Provided passage
# たい, たいと思う



## adexx

Hi everyone,

What is the difference between Vたい & Vたいと思う 
I often use them interchangeably without really thinking about it, but I guess there is a slight difference in nuance?
Somehow I feel it is a bit too direct to say Vたい(です), can anyone confirm?

Thanks


----------



## DaylightDelight

adexx said:


> Somehow I feel it is a bit too direct to say Vたい(です), can anyone confirm?


While it is true that たい sounds more direct than たいと思う, it does not necessarily mean that たい is *too* direct.
Use of たいと思う in place of たい is getting more and more common these days, but there are
also many people, including myself, who think that たいと思う is too roundabout/evasive and たい is often much more preferable.
Ultimately I think it's a matter of personal preference.


----------



## Flaminius

Vたいと思う in the polite form (たいと思います) is often used as a roundabout way of saying, "We shall do V."


----------



## adexx

Thank you.
I guess it is a matter of personal expression. By the way, in situations where you have to talk with your customers, bosses etc. is it wise to stick to たいと思います? Or is it too soft and, in some cases, might be looked down upon?
I've read quite a few articles saying that nowadays many Japanese people start to "dislike" the over-the-top politeness which can sometimes be thought as insincere...


----------



## DaylightDelight

adexx said:


> By the way, in situations where you have to talk with your customers, bosses etc. is it wise to stick to たいと思います?


As for myself, I'd use Vたいと思います to customers because extra politeness wouldn't hurt in such cases, and Vたいです or even more direct Vします to my bosses to show some motivation.


adexx said:


> I've read quite a few articles saying that nowadays many Japanese people start to "dislike" the over-the-top politeness which can sometimes be thought as insincere...


Yes, it's true in certain situations where certain degree of confidence and sincerity is expected, such as politician's speech.

Task A
Duplicate the portion of the listing that opens with its first line and closes with the line containing "[x=71, y=580]", including both of those lines. Omit the pictures from your answer.
The forum thread and the listing after it are independent of each other.

Entries for locating text and on-screen elements
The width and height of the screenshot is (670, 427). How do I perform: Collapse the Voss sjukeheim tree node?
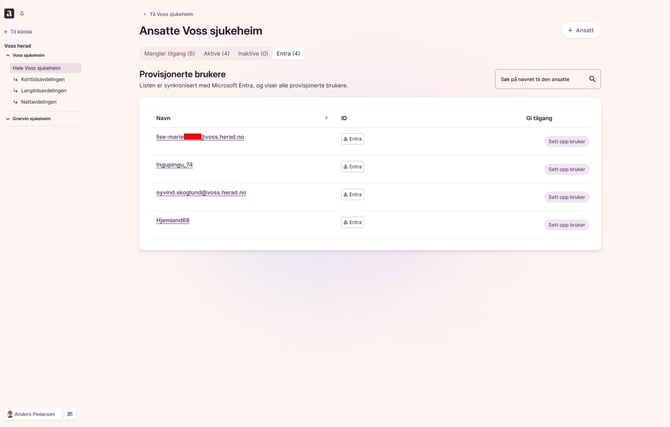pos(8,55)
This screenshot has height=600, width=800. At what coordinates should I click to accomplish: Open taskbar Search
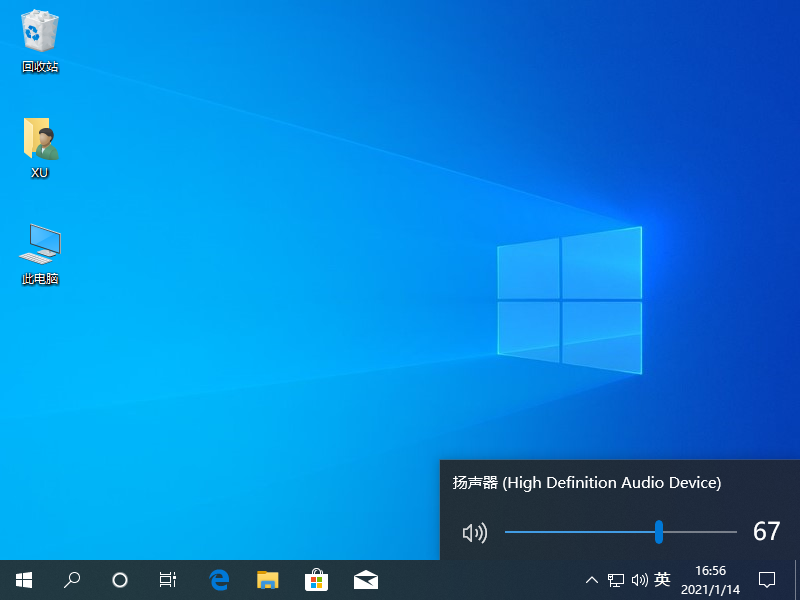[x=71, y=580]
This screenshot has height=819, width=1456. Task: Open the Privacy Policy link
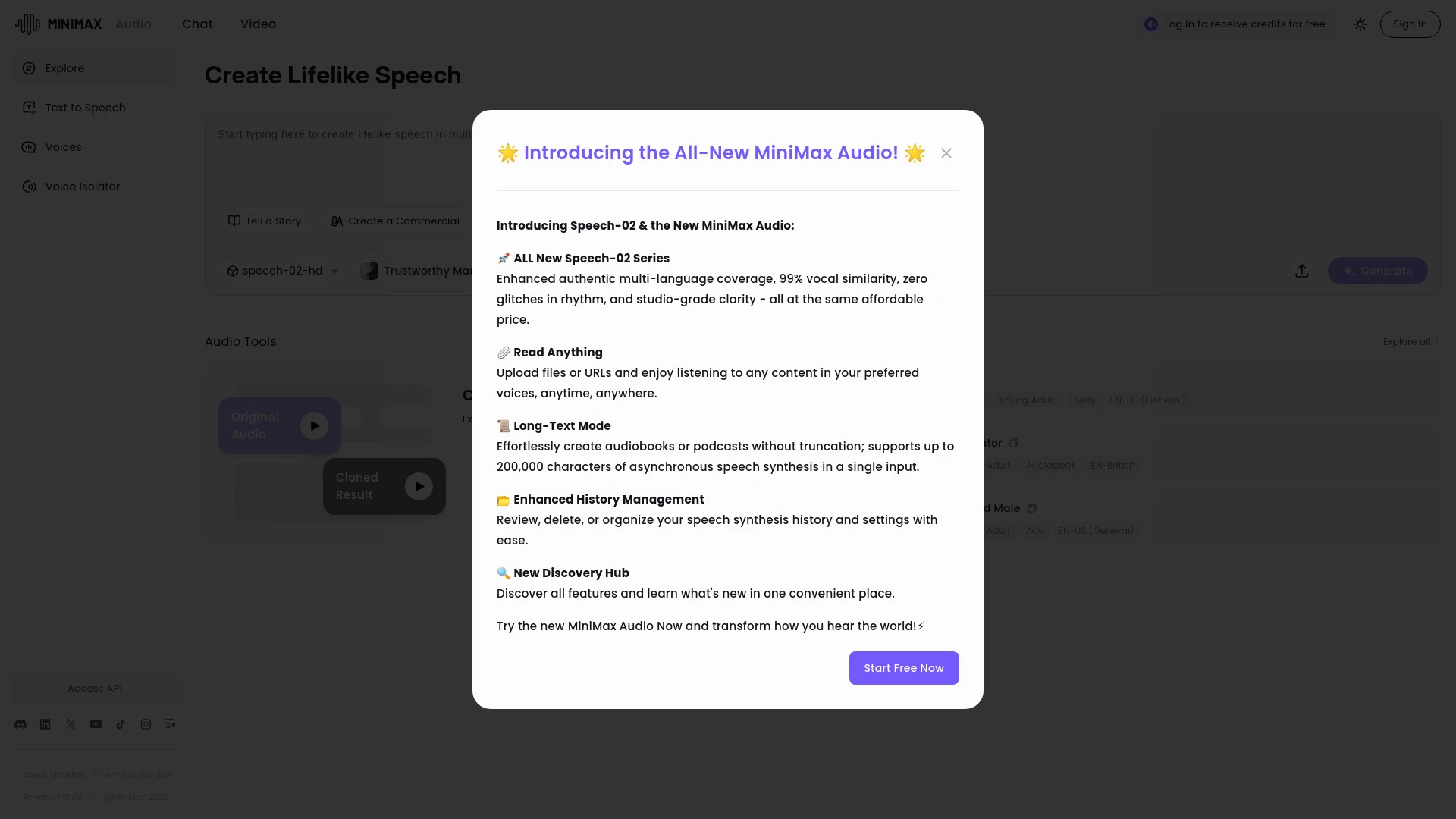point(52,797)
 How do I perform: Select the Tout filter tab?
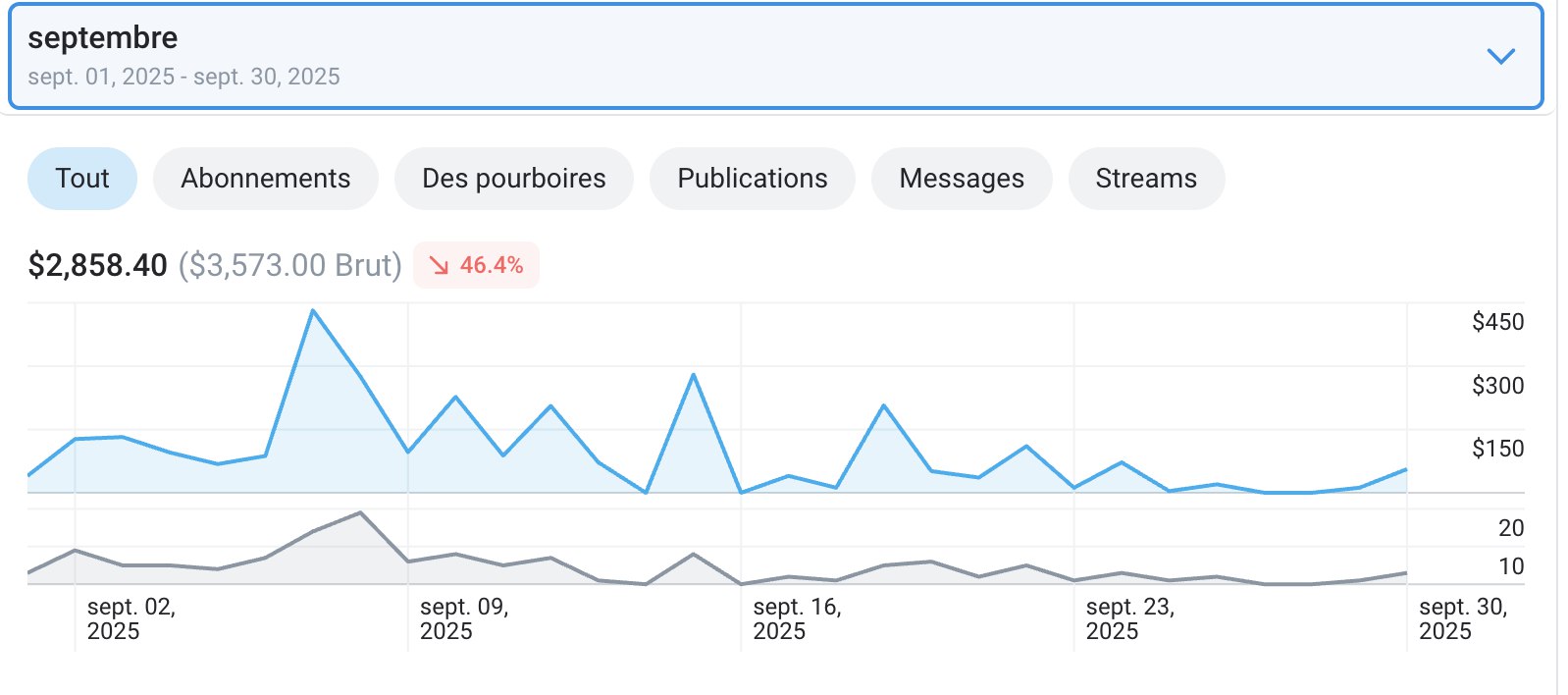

Task B
Set down the complete forum thread on たい and たいと思う word for word.

Correct output A
The width and height of the screenshot is (670, 427). How do I perform: Collapse the Voss sjukeheim tree node?
pos(8,55)
This screenshot has height=600, width=800. At what coordinates should I click to accomplish: Open taskbar Search
[x=71, y=580]

Correct output B
# たい, たいと思う



## adexx

Hi everyone,

What is the difference between Vたい & Vたいと思う 
I often use them interchangeably without really thinking about it, but I guess there is a slight difference in nuance?
Somehow I feel it is a bit too direct to say Vたい(です), can anyone confirm?

Thanks


----------



## DaylightDelight

adexx said:


> Somehow I feel it is a bit too direct to say Vたい(です), can anyone confirm?


While it is true that たい sounds more direct than たいと思う, it does not necessarily mean that たい is *too* direct.
Use of たいと思う in place of たい is getting more and more common these days, but there are
also many people, including myself, who think that たいと思う is too roundabout/evasive and たい is often much more preferable.
Ultimately I think it's a matter of personal preference.


----------



## Flaminius

Vたいと思う in the polite form (たいと思います) is often used as a roundabout way of saying, "We shall do V."


----------



## adexx

Thank you.
I guess it is a matter of personal expression. By the way, in situations where you have to talk with your customers, bosses etc. is it wise to stick to たいと思います? Or is it too soft and, in some cases, might be looked down upon?
I've read quite a few articles saying that nowadays many Japanese people start to "dislike" the over-the-top politeness which can sometimes be thought as insincere...


----------



## DaylightDelight

adexx said:


> By the way, in situations where you have to talk with your customers, bosses etc. is it wise to stick to たいと思います?


As for myself, I'd use Vたいと思います to customers because extra politeness wouldn't hurt in such cases, and Vたいです or even more direct Vします to my bosses to show some motivation.


adexx said:


> I've read quite a few articles saying that nowadays many Japanese people start to "dislike" the over-the-top politeness which can sometimes be thought as insincere...


Yes, it's true in certain situations where certain degree of confidence and sincerity is expected, such as politician's speech.